Öyle ki, Bediüzzaman Hazretleri, “Eyvah, aldandık! Şu hayat-ı dünyeviyeyi sâbit zannettik. O zan sebebiyle bütün bütün zâyi ettik. Evet, şu güzerân-ı hayat bir uykudur. Bir rüya gibi geçti. Şu temelsiz ömür dahî bir rüzgâr gibi uçar gider” 4 diyor. Kezâ yine Bediüzzaman, “Fânîyim. Fânî olanı istemem. Âcizim. Âciz olanı istemem” 5 diyor ve fani mala karşı dikkatlerin uyanık olmasını istiyor. Evliyadan Şakik Belhî Hazretleri de bir gün Bağdat’ta, görkem, debdebe ve saltanat içinde yüzen sultana “Sen zühd ve takva sahibisin” diyor. Sultan şaşırıyor:

“Çok şakacısın” diyor. “Bana iltifat ediyor olmalısın. Bu kadar debdebe ve saltanat içinde ben nerede, zühd ve takvâ nerede? Eyvah ki, biz o imtihanı kaybettik ey Şakik!”
= = =
**Kısa soru**
Belge alıntısına göre Şakik Belhî Hazretleri Bağdat'ta sultana ne diyor?

**Kayıtlı veriler**
= = =
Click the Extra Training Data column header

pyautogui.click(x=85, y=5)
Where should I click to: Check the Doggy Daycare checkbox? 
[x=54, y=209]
= = =
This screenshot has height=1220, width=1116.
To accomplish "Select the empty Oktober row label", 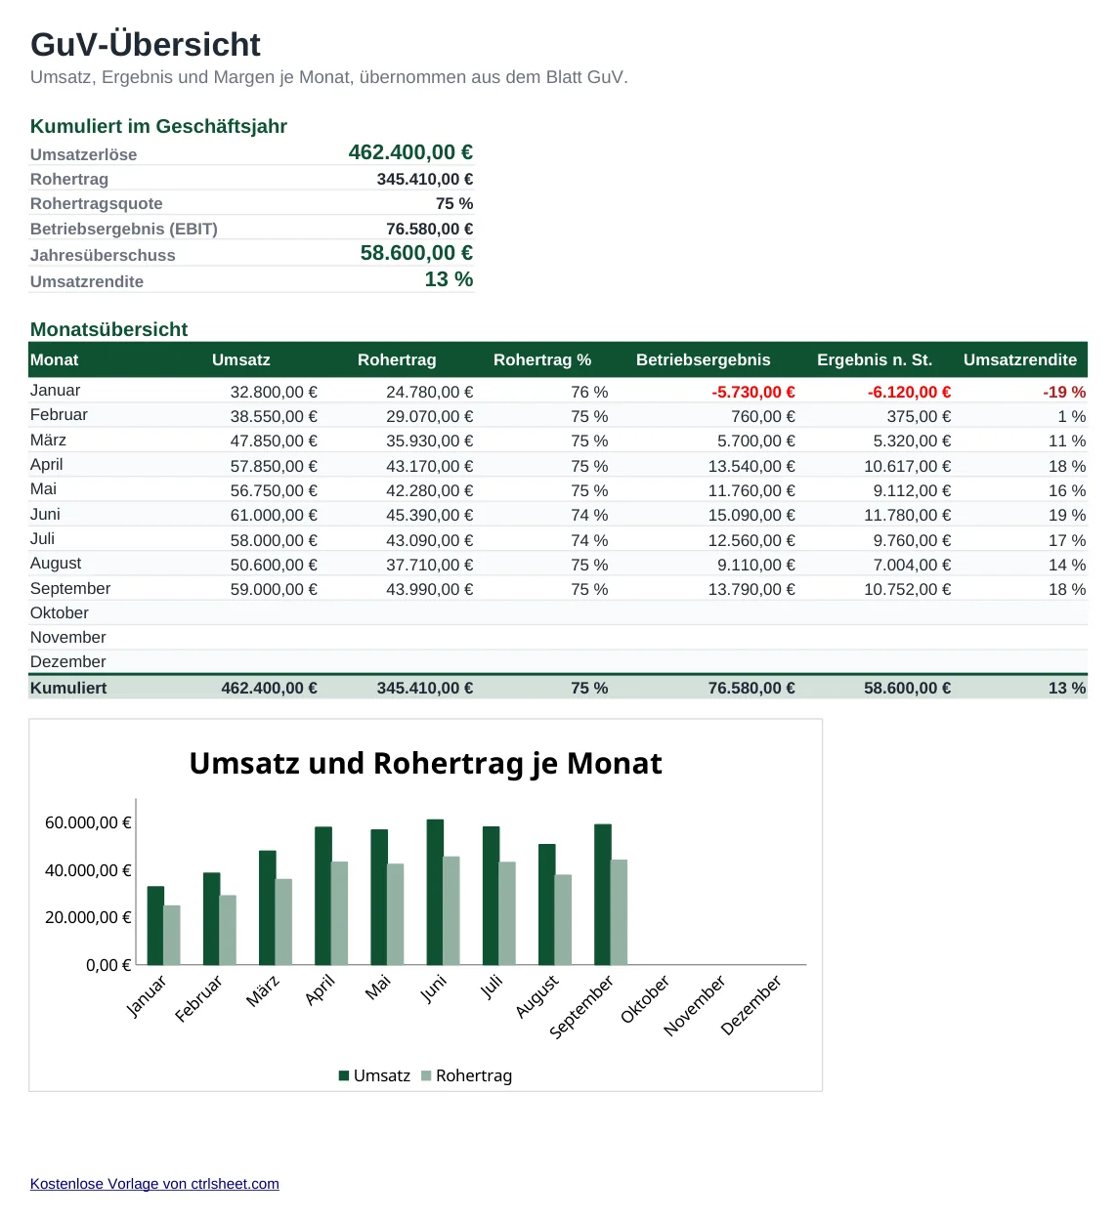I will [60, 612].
= = =
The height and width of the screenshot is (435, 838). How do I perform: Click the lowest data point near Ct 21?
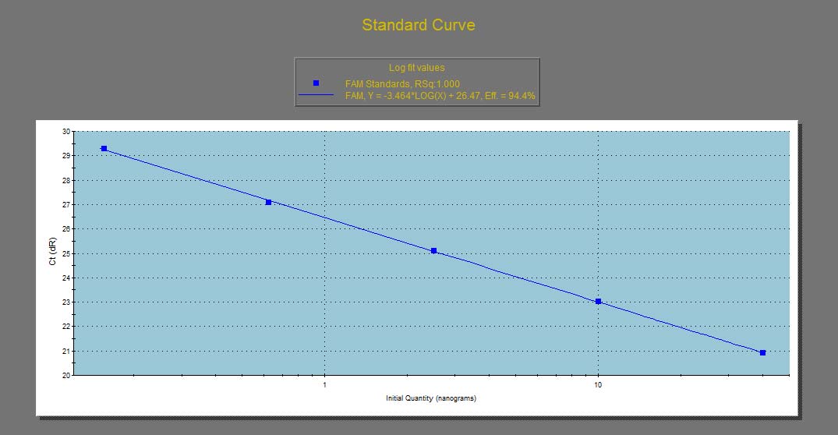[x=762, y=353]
= = =
**Tamamlanan görev**
“Sen zühd ve takva sahibisin” diyor.